Deuteration is an expanding medicinal chemistry technique for improving drug pharmacokinetics. As carbon forms stronger bonds with deuterium than with hydrogen, deuterated drugs are often more resistant to degradation and show greater plasma protein binding, keeping them in circulation for longer.1, 2 In doing so, deuteration can facilitate the reduction of dosage requirements and thus reduce the potential for side effects.

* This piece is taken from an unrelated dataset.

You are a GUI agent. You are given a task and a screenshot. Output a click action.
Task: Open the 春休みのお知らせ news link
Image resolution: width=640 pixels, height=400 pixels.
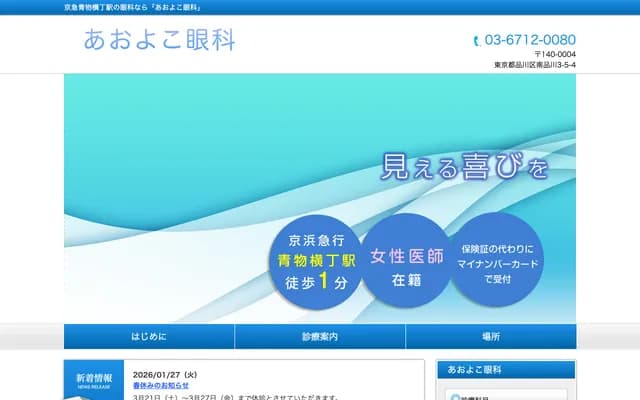click(x=160, y=385)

Desferrioxamine B (DFOB) is an iron chelator used for the treatment of transfusion-induced iron overload resulting from the management of genetic conditions such as β-thalassemia.3 As humans have no active mechanism for the removal of iron, excess iron received through regular blood transfusions accumulates in the heart, liver and endocrine glands, where it catalyses the formation of hydroxyl radicals leading to organ damage.4 DFOB has poor metabolic stability (~30 min), resulting in high dosage requirements which can lead to side effects such as abdominal pain, arthritis, diarrhoea, pyrexia, nausea, vision and hearing loss.5, 6
The current study aimed to develop a precursor directed biosynthesis method to produce deuterated analogues of DFOB. 1,4-Diaminobutane-d8 was synthesised via direct hydrogen/deuterium exchange on commercial putrescine using a ruthenium on carbon catalyst and D2O as the deuterium source. A culture of the native DFOB producer Streptomyces pilosus was supplemented with this deuterated precursor, perturbing the biosynthetic pathway and successfully resulting in the production of a series of deuterated DFOB analogues.
Additional deuteration in the succinyl regions of the DFOB molecule revealed that S. pilosus could derive succinyl-CoA from putrescine, which is a biosynthetic pathway not previously reported for this species. This study has revealed a new method of tracking putrescine metabolism which is being developed in future metabolomics studies.